Design moved to dismiss the complaint, arguing that the contract claim is barred by the statute of repose in Arizona and arguing that the negligence claim should be dismissed because the economic loss doctrine precludes tort recovery of economic losses in the construction defect setting. The owner voluntarily dismissed the contract claim, but argued that the economic loss doctrine does not bar the claim for professional negligence. The owner said that this claim for professional negligence is based on the special relationship between the architects and their client and so, is excepted from the economic loss doctrine.
The trial court dismissed the claim, the court of appeals reversed, and the Supreme Court then took the case under review.
The Supreme Court began its review defining economic loss. Economic loss refers to pecuniary or commercial damage, including any decreased value or repair costs for a property or product that is itself the subject of a contract between the plaintiff and defendant, and consequential damages such as lost profits. The court said that it uses the phrase to refer to a common law rule limiting a contracting party to contractual remedies for the recovery of economic losses unaccompanied by physical injury to persons or other property. And giving due consideration to existing case law, the court then concluded that in construction defect cases, "the policies of the law generally will be best served by leaving the parties to their commercial remedies when a contracting party has incurred only economic loss, in the form of repair costs, diminished value, or lost profits". In other words, under the economic loss doctrine, a contracting party is limited to its contractual remedies for purely economic loss from construction defects; there is no tort recovery for a negligence claim for a purely economic loss. Now, the parties can contractually agree to preserve tort remedies for a solely economic loss, but if they do not so provide in the contract, the sole remedy is the contractual remedy.
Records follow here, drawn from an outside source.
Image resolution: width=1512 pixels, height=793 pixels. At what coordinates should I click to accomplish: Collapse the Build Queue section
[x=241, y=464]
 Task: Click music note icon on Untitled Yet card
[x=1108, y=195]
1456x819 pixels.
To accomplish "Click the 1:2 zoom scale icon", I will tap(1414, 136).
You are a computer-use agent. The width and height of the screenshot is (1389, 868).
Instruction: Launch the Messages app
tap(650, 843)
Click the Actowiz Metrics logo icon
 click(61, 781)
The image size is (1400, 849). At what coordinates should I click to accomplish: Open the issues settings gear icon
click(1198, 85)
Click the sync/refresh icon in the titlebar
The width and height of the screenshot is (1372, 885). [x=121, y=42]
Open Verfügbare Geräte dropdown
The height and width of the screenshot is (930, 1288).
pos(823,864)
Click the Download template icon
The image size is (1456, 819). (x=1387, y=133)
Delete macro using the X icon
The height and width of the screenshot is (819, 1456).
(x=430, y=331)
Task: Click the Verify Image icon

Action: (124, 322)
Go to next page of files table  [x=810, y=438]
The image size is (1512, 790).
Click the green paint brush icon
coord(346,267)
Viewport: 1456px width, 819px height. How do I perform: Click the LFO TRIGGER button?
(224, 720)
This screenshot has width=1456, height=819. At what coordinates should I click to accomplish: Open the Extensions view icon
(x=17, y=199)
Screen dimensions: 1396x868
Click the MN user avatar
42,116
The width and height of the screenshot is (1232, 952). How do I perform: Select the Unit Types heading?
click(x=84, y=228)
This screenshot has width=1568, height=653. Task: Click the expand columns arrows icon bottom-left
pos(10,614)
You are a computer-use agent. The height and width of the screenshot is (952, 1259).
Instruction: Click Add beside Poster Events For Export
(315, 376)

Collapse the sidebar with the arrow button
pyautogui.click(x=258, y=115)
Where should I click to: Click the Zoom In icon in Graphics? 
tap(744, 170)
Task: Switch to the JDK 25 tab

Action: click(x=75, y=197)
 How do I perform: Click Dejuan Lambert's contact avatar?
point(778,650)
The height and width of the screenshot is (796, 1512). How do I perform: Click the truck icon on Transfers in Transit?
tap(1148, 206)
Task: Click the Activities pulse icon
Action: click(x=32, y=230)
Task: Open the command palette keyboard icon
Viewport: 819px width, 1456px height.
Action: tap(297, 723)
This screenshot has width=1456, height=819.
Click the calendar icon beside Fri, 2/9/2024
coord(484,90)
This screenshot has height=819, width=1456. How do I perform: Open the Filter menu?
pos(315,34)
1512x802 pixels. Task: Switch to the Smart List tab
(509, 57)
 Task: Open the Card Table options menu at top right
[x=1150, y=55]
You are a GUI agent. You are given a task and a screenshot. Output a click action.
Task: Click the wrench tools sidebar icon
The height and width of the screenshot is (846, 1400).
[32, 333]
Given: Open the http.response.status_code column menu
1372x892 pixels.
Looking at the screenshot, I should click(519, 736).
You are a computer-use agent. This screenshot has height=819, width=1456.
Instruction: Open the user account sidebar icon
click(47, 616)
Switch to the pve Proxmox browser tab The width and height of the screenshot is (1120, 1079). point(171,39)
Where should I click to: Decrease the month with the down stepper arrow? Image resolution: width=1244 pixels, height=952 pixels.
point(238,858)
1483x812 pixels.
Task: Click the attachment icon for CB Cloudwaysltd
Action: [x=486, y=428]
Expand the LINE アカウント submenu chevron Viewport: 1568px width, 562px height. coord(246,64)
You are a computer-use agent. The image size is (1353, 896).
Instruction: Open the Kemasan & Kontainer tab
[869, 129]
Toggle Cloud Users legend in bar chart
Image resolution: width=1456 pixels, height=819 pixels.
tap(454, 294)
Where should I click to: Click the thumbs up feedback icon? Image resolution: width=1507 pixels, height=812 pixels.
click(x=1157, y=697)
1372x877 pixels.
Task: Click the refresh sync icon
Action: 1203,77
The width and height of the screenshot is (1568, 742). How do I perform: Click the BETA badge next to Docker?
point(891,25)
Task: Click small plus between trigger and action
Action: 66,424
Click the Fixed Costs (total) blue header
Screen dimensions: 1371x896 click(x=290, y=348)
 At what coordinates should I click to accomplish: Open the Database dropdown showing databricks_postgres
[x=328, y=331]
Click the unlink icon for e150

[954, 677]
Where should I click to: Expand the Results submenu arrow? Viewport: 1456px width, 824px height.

The court said that it did not hold that the economic loss doctrine applies to architects because they are professionals, but instead because the policy concerns that justify applying the doctrine to construction defect cases do not justify distinguishing between contractors on the one hand and design professionals, including architects, on the other. The adoption by the Supreme Court of Arizona of the economic loss doctrine in construction defect cases reflects its assessment of the relevant policy concerns in that context. The decision of the appeals court was vacated and the case was remanded to the trial court for further proceedings.
Editor's Note: The economic loss doctrine has been intertwined with construction defect disputes for quite a while. It may be difficult for a claimant to separate its physical damage loss from a loss of revenue or profit, but in general, liability policies are applicable to physical damage to tangible property and profit or revenue is not tangible property; the economic loss doctrine simply reinforces this point.
This decision from the Supreme Court of Arizona does note that contracting parties can contractually agree to allow a tort remedy for an economic loss and thus, bring a general liability policy into play. But, absent this action, insurance policies will continue to be applied to tort liabilities of the insured and not to simple breach of contract claims.